*TASK GOAL*: Copy out again, unchanged, the listing below from the line that has "Çeşitleri (107, 2328)" through the line that has "[Tiroit Sorunu Nasıl Anlaşılır?] (31, 2077)".

*SUPPLIED DATA*:
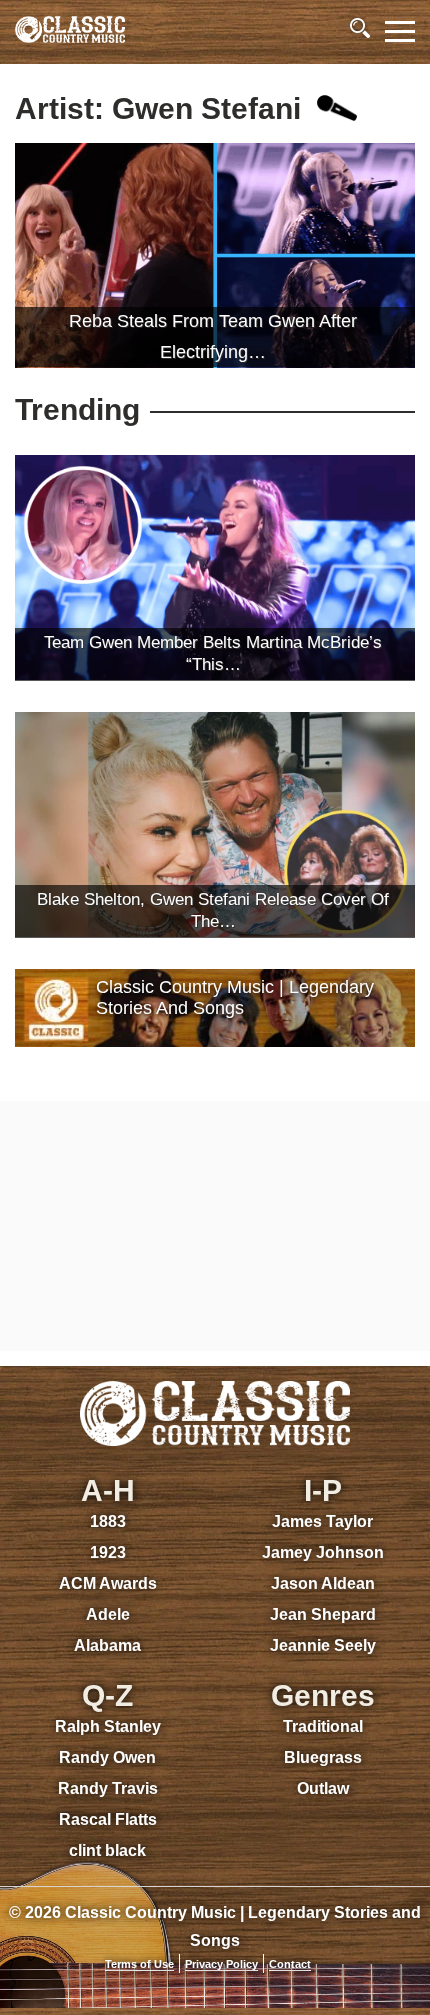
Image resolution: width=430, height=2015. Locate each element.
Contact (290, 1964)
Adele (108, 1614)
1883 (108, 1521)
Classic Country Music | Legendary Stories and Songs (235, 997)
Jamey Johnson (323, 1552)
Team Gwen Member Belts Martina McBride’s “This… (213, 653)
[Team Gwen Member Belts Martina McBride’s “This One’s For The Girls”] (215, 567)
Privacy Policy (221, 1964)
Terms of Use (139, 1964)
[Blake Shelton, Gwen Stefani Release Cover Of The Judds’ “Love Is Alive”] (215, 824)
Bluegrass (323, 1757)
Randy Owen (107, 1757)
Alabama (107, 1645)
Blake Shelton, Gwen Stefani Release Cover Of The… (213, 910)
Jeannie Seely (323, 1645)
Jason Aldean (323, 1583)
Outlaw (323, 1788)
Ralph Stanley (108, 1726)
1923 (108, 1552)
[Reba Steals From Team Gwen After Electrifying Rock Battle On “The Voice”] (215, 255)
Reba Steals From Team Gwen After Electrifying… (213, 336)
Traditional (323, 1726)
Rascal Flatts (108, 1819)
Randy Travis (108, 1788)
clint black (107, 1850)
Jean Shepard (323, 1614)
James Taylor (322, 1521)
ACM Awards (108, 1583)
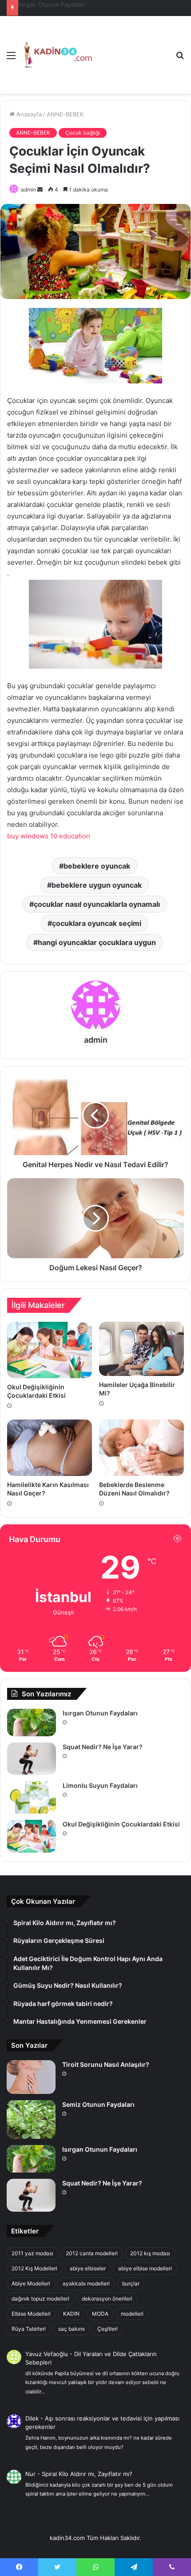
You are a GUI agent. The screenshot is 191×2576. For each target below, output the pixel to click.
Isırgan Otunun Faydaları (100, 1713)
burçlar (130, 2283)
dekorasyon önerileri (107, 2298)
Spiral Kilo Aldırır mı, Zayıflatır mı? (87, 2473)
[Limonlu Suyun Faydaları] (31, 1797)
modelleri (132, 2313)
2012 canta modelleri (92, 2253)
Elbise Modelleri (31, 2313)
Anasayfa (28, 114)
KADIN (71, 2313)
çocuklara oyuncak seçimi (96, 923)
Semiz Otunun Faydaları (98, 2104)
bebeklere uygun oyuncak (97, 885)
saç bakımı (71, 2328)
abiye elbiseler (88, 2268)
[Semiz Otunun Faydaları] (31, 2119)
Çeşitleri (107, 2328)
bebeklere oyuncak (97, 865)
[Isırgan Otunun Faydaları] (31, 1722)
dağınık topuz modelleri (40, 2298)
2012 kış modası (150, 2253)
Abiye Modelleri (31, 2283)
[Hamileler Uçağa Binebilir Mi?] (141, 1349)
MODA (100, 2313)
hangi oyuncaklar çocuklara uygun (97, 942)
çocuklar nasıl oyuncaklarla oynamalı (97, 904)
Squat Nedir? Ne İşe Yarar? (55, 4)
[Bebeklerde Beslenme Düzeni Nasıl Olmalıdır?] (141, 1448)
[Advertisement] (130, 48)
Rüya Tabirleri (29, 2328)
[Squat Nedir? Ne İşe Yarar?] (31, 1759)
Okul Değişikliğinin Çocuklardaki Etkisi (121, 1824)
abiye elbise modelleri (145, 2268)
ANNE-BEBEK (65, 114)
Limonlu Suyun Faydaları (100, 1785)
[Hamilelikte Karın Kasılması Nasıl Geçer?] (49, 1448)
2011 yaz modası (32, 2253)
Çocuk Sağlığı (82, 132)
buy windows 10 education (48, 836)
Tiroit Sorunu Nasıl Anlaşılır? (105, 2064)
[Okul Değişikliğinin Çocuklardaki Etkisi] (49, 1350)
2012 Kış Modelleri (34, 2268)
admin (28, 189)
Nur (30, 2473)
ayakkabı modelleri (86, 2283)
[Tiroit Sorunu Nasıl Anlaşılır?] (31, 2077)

...

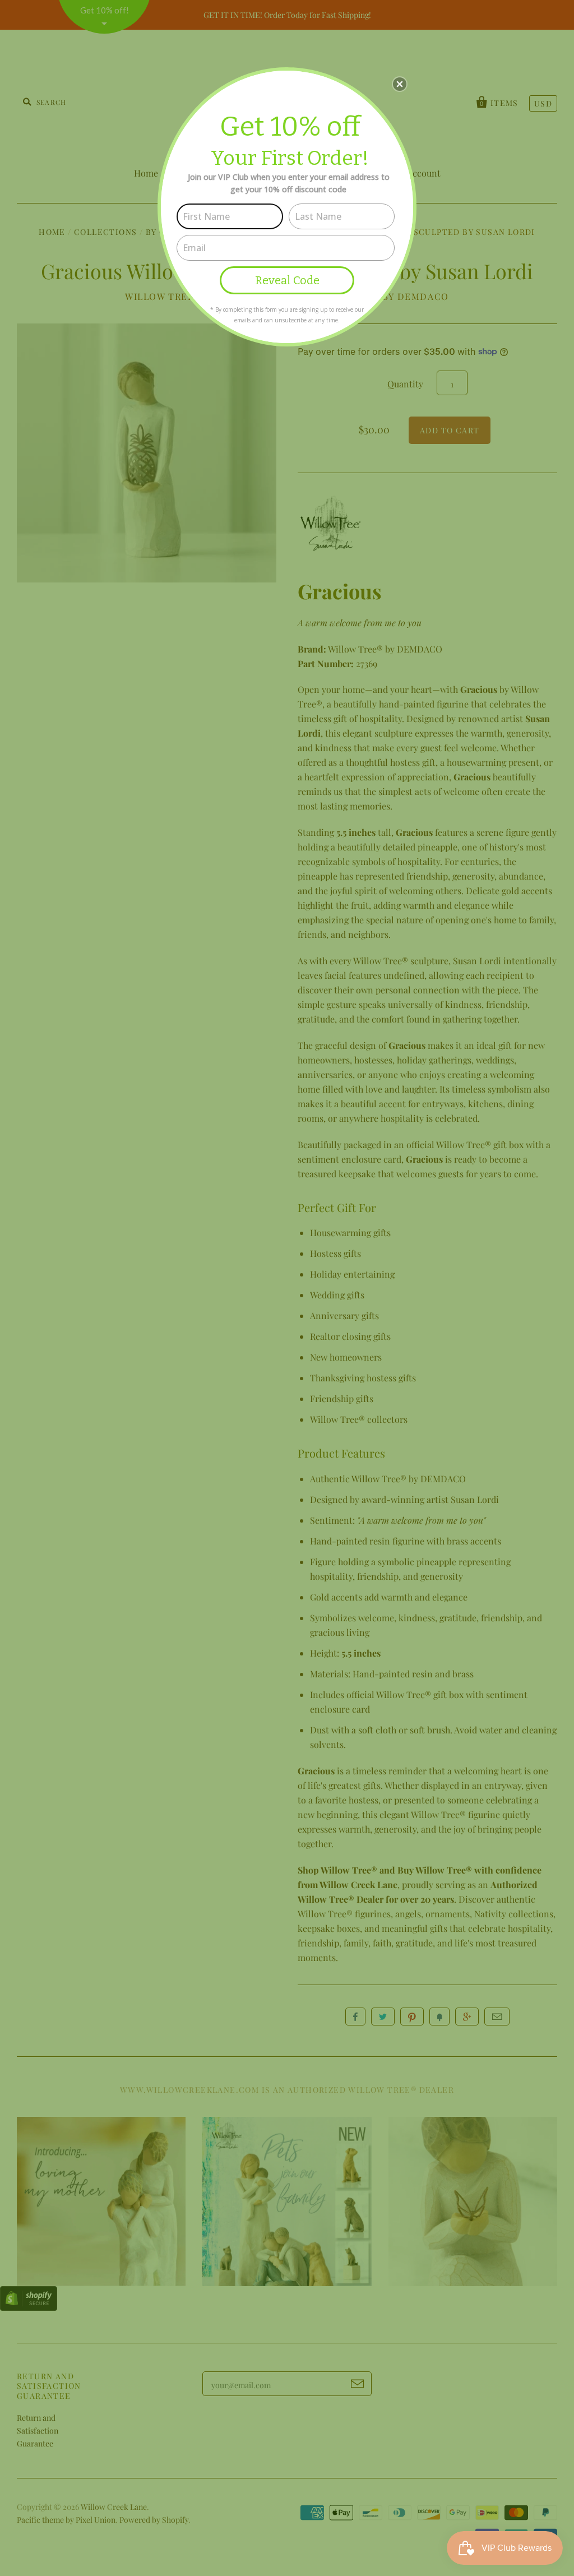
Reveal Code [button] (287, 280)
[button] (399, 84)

...

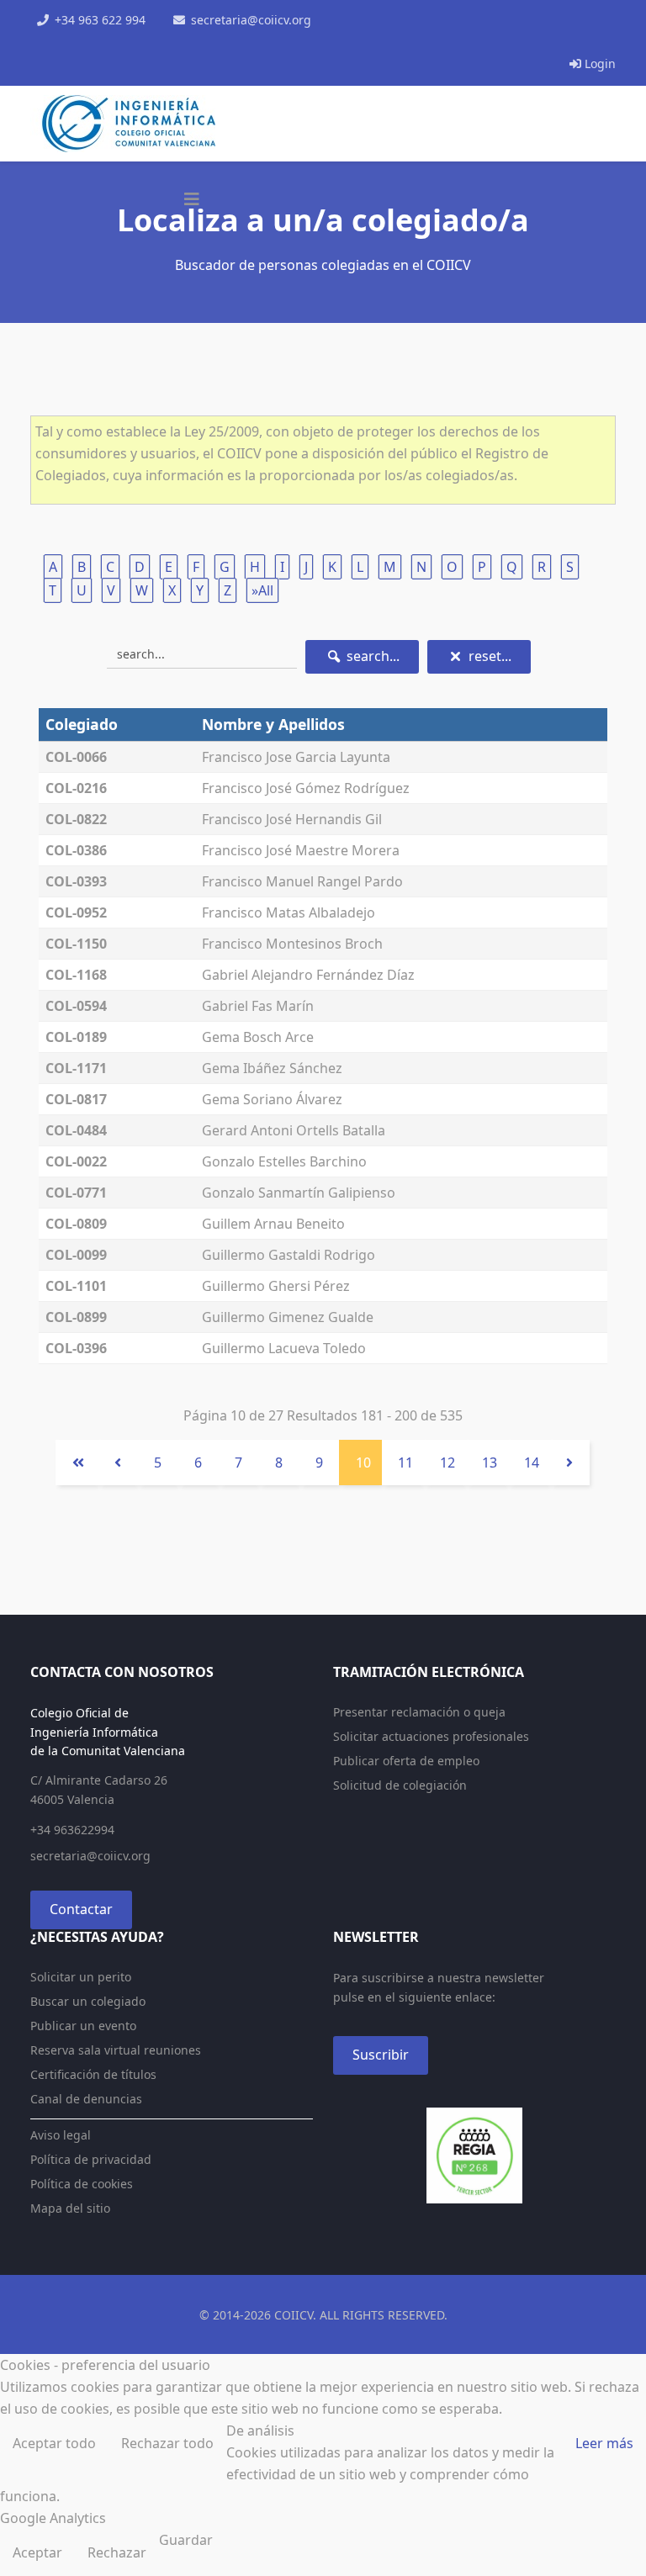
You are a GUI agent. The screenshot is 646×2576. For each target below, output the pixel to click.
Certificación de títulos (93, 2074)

*ANSWER TO THIS EXERCISE*:
Çeşitleri (107, 2328)
bebeklere oyuncak (97, 865)
[Isırgan Otunun Faydaları] (31, 1722)
dağınık topuz modelleri (40, 2298)
2012 kış modası (150, 2253)
Abiye Modelleri (31, 2283)
[Hamileler Uçağa Binebilir Mi?] (141, 1349)
MODA (100, 2313)
hangi oyuncaklar çocuklara uygun (97, 942)
çocuklar nasıl oyuncaklarla oynamalı (97, 904)
Squat Nedir? Ne İşe Yarar? (55, 4)
[Bebeklerde Beslenme Düzeni Nasıl Olmalıdır?] (141, 1448)
[Advertisement] (130, 48)
Rüya Tabirleri (29, 2328)
[Squat Nedir? Ne İşe Yarar?] (31, 1759)
Okul Değişikliğinin Çocuklardaki Etkisi (121, 1824)
abiye elbise modelleri (145, 2268)
ANNE-BEBEK (65, 114)
Limonlu Suyun Faydaları (100, 1785)
[Hamilelikte Karın Kasılması Nasıl Geçer?] (49, 1448)
2011 yaz modası (32, 2253)
Çocuk Sağlığı (82, 132)
buy windows 10 education (48, 836)
Tiroit Sorunu Nasıl Anlaşılır? (105, 2064)
[Okul Değişikliğinin Çocuklardaki Etkisi] (49, 1350)
2012 Kış Modelleri (34, 2268)
admin (28, 189)
Nur (30, 2473)
ayakkabı modelleri (86, 2283)
[Tiroit Sorunu Nasıl Anlaşılır?] (31, 2077)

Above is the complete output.